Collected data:
┄┄┄┄┄┄┄┄┄┄

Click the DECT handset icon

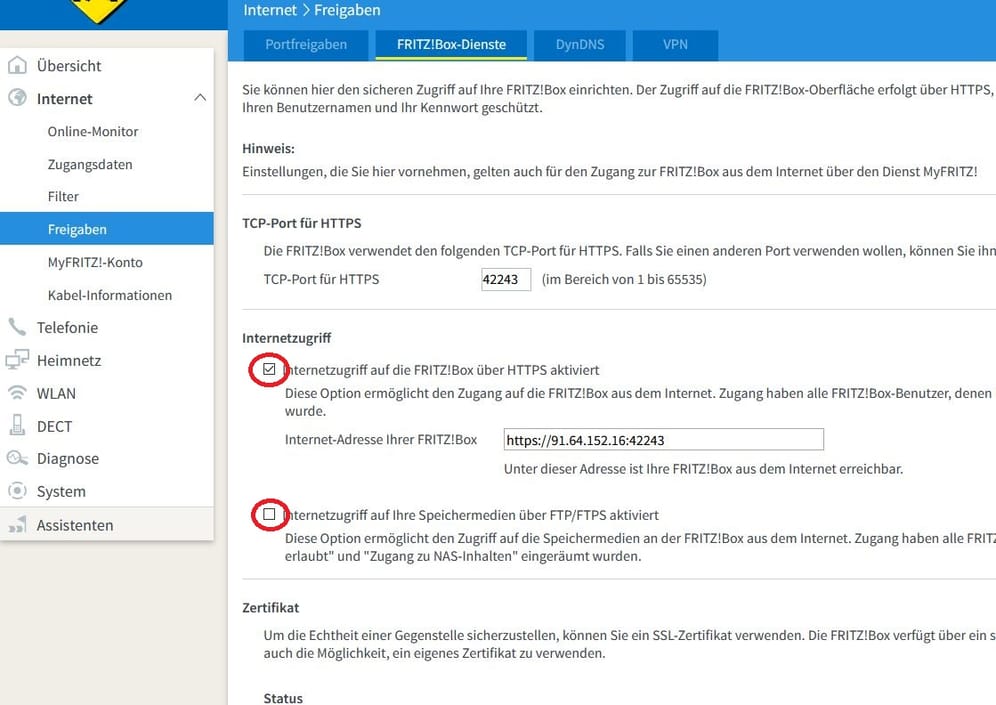click(x=20, y=426)
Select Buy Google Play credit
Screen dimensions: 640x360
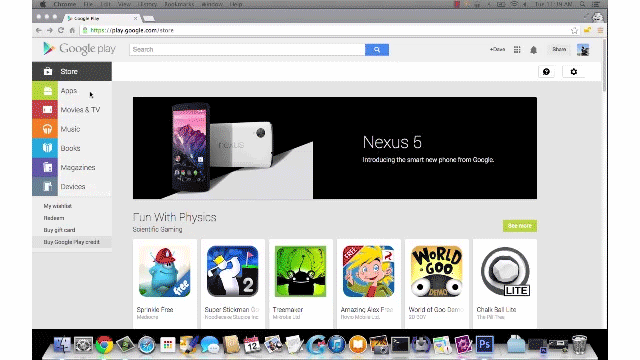pos(72,242)

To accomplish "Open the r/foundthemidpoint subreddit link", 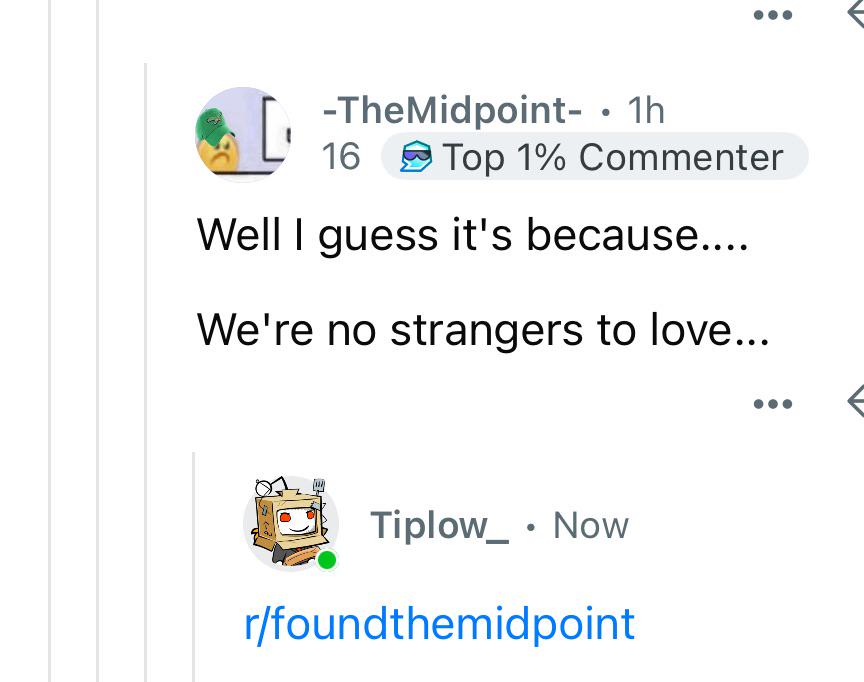I will click(x=439, y=624).
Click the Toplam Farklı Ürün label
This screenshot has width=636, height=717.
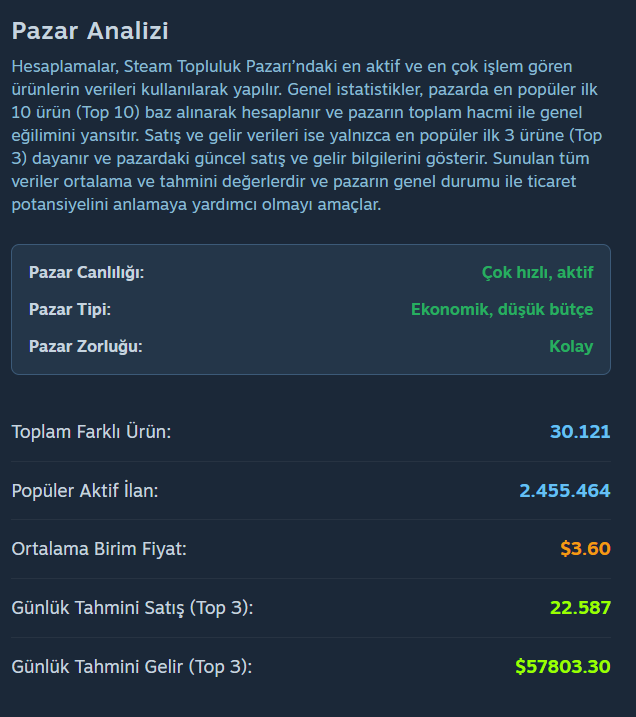(91, 432)
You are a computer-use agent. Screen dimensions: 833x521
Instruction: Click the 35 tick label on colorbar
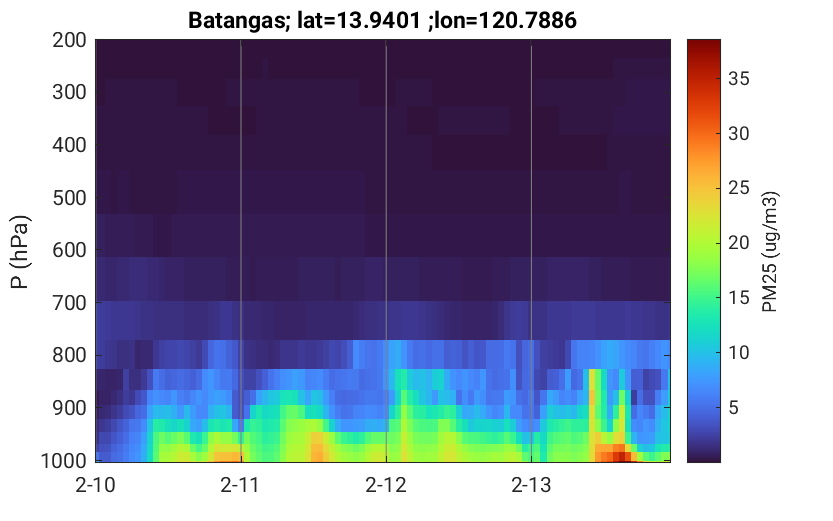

┄┄┄┄┄┄┄┄┄┄

• [Required work]
Whenever a line of the data includes "label", copy that line.

• [Solution to the problem]
Click the Toplam Farklı Ürün label
Instruction: Click the 35 tick label on colorbar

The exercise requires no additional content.